Ask anyone that’s ever been involved in the publishing industry – publishers, editors, booksellers, writers – in any country and they will all tell you how difficult the times are nowadays. This has held true in every country and city I’ve ever been to, including Hay-on-wye, where a lady in a bookshop shook her head sadly and said there used to be many more bookshop there. But not anyway. She didn’t think there were more than 25 now.
There’s not quite 25 bookshops in the area close to the hotel, but it’s not that far off. I’ve counted some five just in the immediate area around it. Most of them are part of chains, of course: “There used to be many more independent bookshops, but they are all closing nowaday”, said a third person.

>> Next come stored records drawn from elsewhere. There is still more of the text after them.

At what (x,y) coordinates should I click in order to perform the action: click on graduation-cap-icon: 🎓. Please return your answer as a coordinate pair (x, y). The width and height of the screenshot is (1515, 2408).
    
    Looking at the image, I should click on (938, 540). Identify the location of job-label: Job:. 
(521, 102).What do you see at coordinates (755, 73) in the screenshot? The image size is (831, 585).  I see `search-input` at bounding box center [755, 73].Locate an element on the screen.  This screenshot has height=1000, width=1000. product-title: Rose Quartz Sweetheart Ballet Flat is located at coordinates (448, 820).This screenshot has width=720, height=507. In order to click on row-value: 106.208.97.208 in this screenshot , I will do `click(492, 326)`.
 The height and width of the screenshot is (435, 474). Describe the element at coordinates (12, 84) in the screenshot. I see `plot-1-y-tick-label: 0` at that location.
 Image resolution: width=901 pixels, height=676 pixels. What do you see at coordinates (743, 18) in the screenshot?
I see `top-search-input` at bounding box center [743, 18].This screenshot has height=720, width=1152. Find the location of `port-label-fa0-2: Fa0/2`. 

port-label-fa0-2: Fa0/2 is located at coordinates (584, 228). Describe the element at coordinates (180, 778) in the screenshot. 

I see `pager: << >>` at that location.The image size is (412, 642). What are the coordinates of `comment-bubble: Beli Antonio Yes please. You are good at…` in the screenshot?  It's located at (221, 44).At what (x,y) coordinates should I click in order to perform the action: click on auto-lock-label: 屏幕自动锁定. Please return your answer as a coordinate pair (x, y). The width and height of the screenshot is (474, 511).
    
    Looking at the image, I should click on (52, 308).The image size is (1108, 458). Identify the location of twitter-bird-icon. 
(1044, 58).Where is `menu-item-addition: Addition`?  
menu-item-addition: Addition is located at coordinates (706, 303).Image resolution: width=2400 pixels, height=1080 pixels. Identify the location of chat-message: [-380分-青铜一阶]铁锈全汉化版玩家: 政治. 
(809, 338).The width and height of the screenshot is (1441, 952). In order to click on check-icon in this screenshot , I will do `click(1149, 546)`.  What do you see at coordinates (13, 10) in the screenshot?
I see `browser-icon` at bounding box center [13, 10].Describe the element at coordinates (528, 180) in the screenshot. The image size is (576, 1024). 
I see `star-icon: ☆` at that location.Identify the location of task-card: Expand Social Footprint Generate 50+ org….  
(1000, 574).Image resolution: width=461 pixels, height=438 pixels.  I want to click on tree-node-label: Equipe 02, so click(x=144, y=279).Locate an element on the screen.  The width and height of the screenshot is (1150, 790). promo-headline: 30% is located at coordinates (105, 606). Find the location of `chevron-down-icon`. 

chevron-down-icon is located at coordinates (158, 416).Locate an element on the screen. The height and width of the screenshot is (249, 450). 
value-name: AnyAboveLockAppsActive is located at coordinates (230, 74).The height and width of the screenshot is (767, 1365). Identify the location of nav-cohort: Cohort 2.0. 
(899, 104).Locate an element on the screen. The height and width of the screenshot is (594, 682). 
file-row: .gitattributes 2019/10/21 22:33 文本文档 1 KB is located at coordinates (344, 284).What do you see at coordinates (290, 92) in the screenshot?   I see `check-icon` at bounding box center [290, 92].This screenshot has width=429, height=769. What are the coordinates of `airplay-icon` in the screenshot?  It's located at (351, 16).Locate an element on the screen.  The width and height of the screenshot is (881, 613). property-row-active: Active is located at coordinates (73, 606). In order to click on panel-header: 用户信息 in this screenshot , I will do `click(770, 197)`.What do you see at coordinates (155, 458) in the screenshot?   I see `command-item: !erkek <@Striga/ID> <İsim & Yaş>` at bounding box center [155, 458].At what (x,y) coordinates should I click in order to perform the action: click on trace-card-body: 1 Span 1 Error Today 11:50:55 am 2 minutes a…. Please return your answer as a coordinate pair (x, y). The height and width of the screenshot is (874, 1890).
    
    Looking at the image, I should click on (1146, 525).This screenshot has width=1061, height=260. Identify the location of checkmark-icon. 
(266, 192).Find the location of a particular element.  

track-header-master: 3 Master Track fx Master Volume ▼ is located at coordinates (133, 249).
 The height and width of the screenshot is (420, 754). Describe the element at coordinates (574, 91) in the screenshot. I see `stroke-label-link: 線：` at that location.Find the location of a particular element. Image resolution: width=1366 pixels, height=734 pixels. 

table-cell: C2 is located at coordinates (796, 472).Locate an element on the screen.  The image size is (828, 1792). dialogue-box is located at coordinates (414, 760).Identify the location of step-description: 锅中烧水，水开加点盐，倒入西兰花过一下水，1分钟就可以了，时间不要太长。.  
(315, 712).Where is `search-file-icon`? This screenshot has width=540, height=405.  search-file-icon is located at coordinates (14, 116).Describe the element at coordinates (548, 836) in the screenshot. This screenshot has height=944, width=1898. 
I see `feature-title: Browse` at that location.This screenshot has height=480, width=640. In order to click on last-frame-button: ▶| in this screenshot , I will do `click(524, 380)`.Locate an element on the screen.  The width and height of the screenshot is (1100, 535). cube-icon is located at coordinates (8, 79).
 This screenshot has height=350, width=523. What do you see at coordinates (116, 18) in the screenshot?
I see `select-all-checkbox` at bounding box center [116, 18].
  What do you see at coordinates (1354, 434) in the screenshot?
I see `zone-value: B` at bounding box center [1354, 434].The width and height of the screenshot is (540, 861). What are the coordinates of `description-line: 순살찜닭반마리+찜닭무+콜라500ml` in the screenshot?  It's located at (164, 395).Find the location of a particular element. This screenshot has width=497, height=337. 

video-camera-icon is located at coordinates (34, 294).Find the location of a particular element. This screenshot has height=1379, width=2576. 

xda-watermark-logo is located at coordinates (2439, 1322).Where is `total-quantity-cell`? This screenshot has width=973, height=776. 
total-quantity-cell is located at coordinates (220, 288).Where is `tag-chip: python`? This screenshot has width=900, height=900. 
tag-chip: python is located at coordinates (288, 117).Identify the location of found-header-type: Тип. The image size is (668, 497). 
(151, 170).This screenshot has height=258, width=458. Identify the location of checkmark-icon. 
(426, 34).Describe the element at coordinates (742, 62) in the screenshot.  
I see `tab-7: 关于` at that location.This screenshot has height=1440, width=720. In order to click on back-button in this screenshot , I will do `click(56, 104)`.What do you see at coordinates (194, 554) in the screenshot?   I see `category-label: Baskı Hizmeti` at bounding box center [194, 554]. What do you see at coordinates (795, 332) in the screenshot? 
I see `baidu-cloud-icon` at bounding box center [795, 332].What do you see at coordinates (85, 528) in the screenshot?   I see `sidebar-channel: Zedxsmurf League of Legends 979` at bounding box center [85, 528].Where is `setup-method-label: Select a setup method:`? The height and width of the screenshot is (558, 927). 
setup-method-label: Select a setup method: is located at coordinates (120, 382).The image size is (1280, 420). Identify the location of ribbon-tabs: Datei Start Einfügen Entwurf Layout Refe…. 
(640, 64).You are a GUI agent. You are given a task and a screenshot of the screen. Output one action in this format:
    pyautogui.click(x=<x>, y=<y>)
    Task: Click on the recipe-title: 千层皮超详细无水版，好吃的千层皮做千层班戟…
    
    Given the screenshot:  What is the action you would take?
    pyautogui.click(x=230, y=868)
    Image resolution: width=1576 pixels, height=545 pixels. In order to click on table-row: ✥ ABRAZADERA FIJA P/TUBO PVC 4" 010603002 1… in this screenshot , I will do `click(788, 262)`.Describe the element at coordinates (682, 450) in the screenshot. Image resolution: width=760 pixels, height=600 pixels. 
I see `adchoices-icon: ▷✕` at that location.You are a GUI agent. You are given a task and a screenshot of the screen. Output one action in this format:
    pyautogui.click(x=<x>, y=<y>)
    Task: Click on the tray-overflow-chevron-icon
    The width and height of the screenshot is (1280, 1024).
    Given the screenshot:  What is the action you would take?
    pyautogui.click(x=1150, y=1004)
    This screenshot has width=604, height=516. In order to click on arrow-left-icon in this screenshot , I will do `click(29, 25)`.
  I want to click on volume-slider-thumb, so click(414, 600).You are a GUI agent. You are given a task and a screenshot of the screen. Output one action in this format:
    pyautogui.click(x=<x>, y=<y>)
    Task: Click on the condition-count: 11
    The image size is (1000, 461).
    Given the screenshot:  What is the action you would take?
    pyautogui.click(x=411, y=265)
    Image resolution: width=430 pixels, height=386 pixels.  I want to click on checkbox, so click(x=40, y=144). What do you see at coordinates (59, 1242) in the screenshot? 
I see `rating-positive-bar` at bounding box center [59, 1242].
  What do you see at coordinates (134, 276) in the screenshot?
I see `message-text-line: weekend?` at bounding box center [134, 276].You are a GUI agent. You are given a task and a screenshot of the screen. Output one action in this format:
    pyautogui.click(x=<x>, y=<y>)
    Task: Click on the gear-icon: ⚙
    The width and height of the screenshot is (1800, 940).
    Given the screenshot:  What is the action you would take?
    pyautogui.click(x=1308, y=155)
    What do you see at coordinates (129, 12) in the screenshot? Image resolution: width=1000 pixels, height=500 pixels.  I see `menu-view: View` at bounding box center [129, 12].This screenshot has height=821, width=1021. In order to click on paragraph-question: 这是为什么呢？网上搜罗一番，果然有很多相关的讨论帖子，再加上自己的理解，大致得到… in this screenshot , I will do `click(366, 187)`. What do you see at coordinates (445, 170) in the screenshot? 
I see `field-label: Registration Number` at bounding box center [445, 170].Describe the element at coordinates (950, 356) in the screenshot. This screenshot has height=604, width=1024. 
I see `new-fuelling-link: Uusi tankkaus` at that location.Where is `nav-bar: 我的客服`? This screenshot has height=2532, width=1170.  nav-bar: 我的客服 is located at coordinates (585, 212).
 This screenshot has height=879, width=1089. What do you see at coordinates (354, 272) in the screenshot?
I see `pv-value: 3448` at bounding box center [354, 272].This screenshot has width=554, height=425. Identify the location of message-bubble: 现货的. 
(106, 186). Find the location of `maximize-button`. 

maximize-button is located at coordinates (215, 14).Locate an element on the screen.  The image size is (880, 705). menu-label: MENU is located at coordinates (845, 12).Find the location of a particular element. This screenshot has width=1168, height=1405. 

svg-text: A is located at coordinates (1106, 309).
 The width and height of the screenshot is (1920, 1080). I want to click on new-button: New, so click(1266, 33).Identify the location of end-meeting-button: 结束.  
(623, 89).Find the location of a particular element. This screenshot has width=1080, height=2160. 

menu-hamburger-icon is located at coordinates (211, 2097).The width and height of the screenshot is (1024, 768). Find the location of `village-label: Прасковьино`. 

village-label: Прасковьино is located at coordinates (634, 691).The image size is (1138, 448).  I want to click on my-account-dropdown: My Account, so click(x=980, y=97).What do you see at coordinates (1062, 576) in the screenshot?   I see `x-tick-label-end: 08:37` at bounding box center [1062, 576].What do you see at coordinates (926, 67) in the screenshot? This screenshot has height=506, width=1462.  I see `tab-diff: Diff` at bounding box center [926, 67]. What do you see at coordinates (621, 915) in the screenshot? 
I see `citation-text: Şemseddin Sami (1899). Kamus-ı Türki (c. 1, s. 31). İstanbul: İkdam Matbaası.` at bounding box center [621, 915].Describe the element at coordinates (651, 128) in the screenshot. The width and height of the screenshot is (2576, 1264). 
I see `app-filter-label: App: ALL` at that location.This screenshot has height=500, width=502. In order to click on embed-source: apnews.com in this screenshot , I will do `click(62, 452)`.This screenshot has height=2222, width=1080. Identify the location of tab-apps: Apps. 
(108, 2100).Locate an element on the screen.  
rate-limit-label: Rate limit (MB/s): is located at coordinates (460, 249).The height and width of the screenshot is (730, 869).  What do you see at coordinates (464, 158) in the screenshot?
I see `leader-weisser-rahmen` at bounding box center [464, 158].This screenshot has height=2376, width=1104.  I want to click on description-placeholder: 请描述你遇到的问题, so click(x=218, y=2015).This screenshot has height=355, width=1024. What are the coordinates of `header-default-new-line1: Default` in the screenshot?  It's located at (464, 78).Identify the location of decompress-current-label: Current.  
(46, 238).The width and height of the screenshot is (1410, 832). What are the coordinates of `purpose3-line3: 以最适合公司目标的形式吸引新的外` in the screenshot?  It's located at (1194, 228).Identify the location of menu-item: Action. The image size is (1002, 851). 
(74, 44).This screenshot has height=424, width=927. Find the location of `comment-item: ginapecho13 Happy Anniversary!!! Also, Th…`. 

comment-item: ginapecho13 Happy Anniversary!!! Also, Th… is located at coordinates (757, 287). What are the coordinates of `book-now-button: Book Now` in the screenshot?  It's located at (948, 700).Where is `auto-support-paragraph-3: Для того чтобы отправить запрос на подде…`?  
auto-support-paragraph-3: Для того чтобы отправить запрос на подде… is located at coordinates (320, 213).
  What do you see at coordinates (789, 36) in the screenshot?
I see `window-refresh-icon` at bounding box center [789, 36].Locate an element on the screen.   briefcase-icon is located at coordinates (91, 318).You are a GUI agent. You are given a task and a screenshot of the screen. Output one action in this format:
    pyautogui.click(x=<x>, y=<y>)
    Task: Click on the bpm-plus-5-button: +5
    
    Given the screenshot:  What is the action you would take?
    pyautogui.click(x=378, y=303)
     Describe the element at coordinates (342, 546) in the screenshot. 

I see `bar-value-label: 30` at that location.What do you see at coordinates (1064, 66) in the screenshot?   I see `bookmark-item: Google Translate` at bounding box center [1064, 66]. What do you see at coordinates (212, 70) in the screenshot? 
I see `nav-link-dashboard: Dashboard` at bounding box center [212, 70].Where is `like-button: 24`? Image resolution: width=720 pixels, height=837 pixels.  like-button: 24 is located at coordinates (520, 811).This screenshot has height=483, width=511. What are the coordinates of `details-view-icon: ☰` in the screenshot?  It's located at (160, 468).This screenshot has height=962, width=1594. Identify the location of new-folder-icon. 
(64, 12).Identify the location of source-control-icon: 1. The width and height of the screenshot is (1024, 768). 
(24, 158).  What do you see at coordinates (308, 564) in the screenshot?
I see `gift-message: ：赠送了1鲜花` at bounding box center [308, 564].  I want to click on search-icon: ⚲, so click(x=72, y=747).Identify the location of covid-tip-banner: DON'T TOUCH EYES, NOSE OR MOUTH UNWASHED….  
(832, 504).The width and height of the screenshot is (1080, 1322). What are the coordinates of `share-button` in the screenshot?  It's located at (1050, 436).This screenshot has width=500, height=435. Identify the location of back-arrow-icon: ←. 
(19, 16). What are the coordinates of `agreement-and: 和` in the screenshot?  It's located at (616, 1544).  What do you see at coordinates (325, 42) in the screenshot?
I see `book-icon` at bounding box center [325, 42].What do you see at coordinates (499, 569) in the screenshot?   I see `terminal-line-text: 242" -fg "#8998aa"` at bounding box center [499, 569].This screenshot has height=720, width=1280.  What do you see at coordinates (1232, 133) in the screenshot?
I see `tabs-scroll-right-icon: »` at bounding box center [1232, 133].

No bookshop in Santos can compete with The Bookseller’s. This Saturday he had organized a little celebration at the bookshop after the events of the day had ended. The doors were open towards the warm evening outside, people were having a beer out on the streets, and a man with a guitar and a woman with a violin were playing inside. And everyone was of course surrounded by books. I even got to go backstage. I miss being allowed into storerooms now that I no longer work in a bookshop. Isn’t it an amazing view?